И он подул — вызвавший ежедневный выброс адреналина, приятный легкий бриз, который сменился хорошо знакомыми порывами: освободиться! Но от чего? На этот раз я была счастлива. На этот раз я знала, что мне нужно остаться там, где я нахожусь. На этот раз мне не нужен был ветер, вызволивший бы меня из взаимоотношений или ситуаций, в которых я увязла.
И вот день за днем я боролась с силами внутри меня, нашептывающими: «Беги… Беги…» «Кто обращается ко мне? — недоумевала я. — От чего они призывают меня бежать? И куда я должна бежать?» Я молила о том, чтобы получить ответы на эти вопросы, чтобы мне приоткрыли правду, придали мудрость, которая позволила бы выиграть эту битву.
Моя учительница Кристэл
Духовные учителя являются в разном обличье. Они даже не обязательно знают, что они учителя. Они возникают в вашей жизни, когда вам нужно о чем-то напомнить и указать путь.
Моим учителем в то беспокойное время стала собака по кличке Кристэл. Кристэл, великолепная сибирская лайка, жила по другую сторону улицы от меня. Я всю жизнь до смерти боялась собак, любых, особенно больших, до тех пор пока не завела собственного пса Бижу. Он помог мне подружиться с окрестным собачьим обществом и ввел меня в волшебный мир животных. Так вот, когда мои соседи принесли домой Кристэл еще крошечным щенком, я поняла, что мне предоставляется случай познакомиться с крупной собакой в ту пору, пока она еще маленькая, и полностью изжить свой страх.
Когда Кристэл немного подросла, мы с Бижу стали заходить к ней во двор поиграть. Я сделалась ее первой подругой за пределами ее двора, а Бижу, как выяснилось, — первым и единственным другом среди собак. Кристэл все еще была маленькой, и Бижу мог резвиться с ней, не боясь быть растоптанным, но она росла не по дням, а по часам, и я знала: недалеко то время, когда она будет весить фунтов сто.

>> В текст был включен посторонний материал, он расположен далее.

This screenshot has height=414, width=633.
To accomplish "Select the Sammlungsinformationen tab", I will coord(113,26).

Однажды летом, когда Кристэл было всего четыре месяца, мой сосед сказал нам, что они уедут на несколько дней и собака останется одна, если не считать друга семьи, который будет приходить и кормить ее. Помню, меня это очень взволновало. «Ведь она еще щенок, — думала я про себя. — Правда, она уже достаточно выросла». И я убеждала себя, что все обойдется. Позднее, той ночью, меня разбудил какой-то странный звук. Вначале я никак не могла понять, что это такое, знала только, что этот звук пронзает мне сердце. Потом я догадалась, что это Кристэл. Она выла, как волчица, она плакала от одиночества.
Я тихонько выбралась из постели и в темноте приблизилась к пустому соседскому дому, прошла через задние ворота. Там была Кристэл — она сидела на крыльце, дрожа всем телом, и ее густая шерсть отливала в лунном свете серебром. Я подбежала и обняла ее. «Бедная Кристэл, — зашептала я. — Все тебя оставили, а ты не понимаешь, что они вернутся. Бедный ребенок». Обхватив ее мускулистое тело, я покачивалась вместе с ней из стороны в сторону, а она тыкалась в меня носом. Уходя, я пообещала вернуться на следующий день проведать ее.

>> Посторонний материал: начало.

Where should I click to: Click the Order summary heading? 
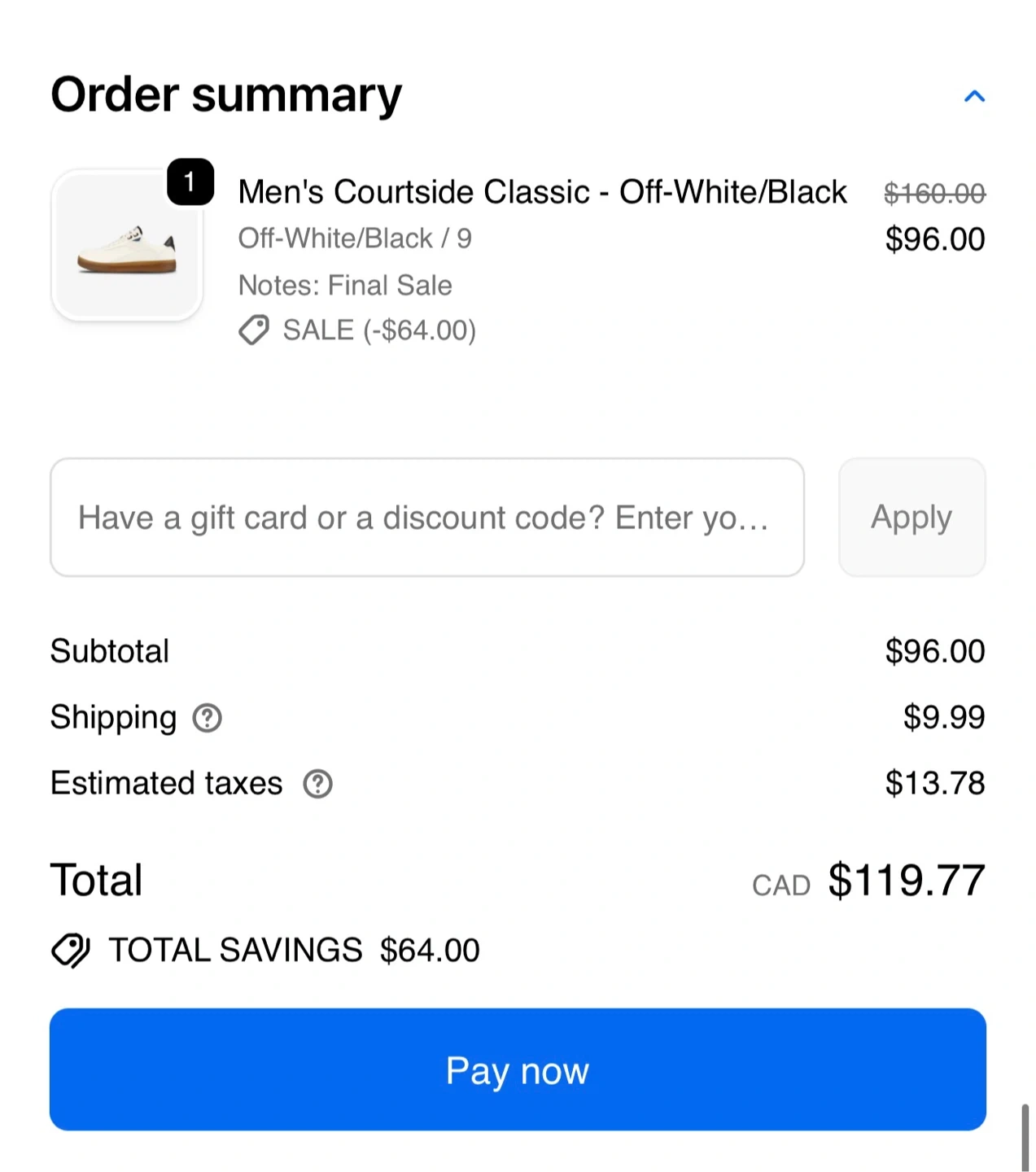[226, 94]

К моему удивлению, на следующее утро разразился мощный ливень. В Южной Калифорнии в июле редко идут дожди, но в тот день это случилось. Я поняла, что Кристэл негде укрыться. Естественно, ее хозяева не могли предвидеть дождя и не сделали над крыльцом никакого навеса. Я наскоро собрала сухие одеяла, пластиковые пакеты для мусора и помчалась к дому Кристэл. Она стояла там, ожидая меня, вся вымокшая и дрожащая. И я снова обняла ее, положила ей сухую подстилку и сказала, что все будет хорошо.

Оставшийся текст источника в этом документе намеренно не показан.